Ojalá me equivoque pero la informalidad laboral podría echar al traste muchas de las metas del Gobierno. Las medidas propuestas para lidiar con el problema de marras, la Ley del Primer Empleo y la Ley de Formalización, son modestas. Casi irrelevantes. Aparentemente seguiremos en lo mismo: cobrándoles altos impuestos a quienes crean empleos formales para poder así subsidiar a quienes no los consiguen. Aun si arrancan las locomotoras, a los informales (esto es, a más de la mitad de los trabajadores colombianos) podría dejarlos el tren. Y la prosperidad, sobra decirlo, no sería entonces para todos.

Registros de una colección
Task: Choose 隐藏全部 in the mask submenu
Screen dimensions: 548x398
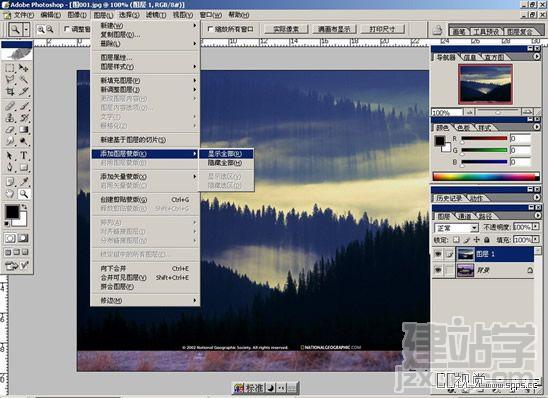Action: pos(226,163)
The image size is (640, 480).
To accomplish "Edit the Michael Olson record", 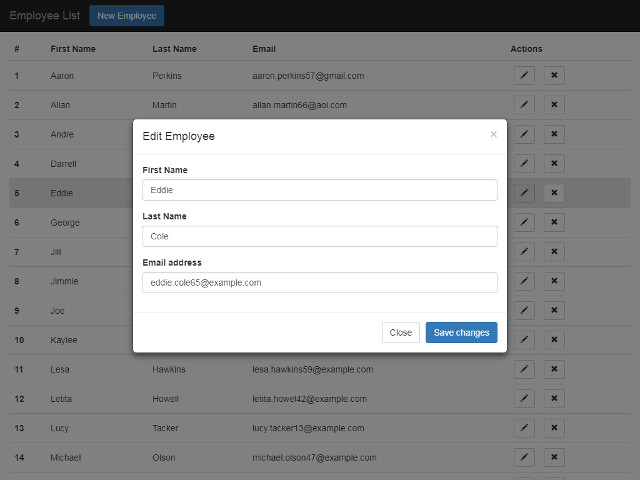I will [524, 457].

> [Instrucciones]:
Resume en dos oraciones el texto sobre la informalidad laboral.

> [Respuesta final]:
La informalidad laboral podría echar al traste muchas metas del Gobierno, ya que las medidas propuestas para enfrentarla, la Ley del Primer Empleo y la Ley de Formalización, son modestas y casi irrelevantes. Al parecer se seguirá cobrando altos impuestos a quienes crean empleos formales para subsidiar a quienes no los consiguen, de modo que los informales, más de la mitad de los trabajadores colombianos, podrían quedarse atrás y la prosperidad no sería para todos.